Solid electrolytes which conduct oxygen ions are electrochemical considers semi-permeable walls for oxygen ions when they are ion-conducting parts into an electrochemical Chain are installed. The electrochemical Potential between both sides of the solid electrolyte, which conducts oxygen ions is determined by the difference in activity between the Sauersteff and the two Sides of the solid electrolyte is in contact.

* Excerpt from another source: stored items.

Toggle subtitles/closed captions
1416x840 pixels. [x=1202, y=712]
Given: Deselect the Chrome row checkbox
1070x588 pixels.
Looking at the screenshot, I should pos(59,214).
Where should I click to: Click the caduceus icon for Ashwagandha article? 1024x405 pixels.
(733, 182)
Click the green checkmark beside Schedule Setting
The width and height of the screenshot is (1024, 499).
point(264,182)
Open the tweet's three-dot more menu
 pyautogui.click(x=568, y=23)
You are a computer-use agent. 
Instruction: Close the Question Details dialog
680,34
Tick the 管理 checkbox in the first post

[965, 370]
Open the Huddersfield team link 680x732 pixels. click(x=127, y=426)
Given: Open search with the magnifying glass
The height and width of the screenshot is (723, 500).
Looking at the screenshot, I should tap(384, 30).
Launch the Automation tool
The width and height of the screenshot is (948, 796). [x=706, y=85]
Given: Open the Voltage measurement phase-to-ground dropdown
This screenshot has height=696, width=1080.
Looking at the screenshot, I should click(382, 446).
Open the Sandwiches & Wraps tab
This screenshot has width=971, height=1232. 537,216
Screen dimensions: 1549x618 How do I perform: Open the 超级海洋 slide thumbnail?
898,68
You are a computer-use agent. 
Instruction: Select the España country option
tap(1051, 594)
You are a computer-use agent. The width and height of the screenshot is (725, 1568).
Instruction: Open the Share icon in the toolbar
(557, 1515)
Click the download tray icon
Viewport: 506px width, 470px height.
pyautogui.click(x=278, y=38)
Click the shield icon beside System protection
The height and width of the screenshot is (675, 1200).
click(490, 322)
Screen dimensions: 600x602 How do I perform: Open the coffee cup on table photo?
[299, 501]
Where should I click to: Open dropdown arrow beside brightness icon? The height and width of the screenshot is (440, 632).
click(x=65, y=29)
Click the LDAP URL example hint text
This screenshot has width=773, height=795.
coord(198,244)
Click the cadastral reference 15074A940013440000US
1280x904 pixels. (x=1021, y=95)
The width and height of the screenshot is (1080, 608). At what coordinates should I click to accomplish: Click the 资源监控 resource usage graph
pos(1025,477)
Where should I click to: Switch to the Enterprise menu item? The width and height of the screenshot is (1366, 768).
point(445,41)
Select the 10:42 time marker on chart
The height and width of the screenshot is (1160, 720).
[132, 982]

The potential-determining oxygen activities can be changed under certain conditions, especially in the case of gases, by the appropriate Express oxygen partial pressures.

The high-temperature fuel cell provided according to the invention in Combination with fused oxide electrolysis generally works between two oxygen partial pressures, one of which is the partial pressure of the from the metal oxide-containing fused metal electrolyte is deposited oxygen and the others through the oxidizing gases of carbon, i.e. through carbon dioxide, carbon monoxide or their mixture is determined.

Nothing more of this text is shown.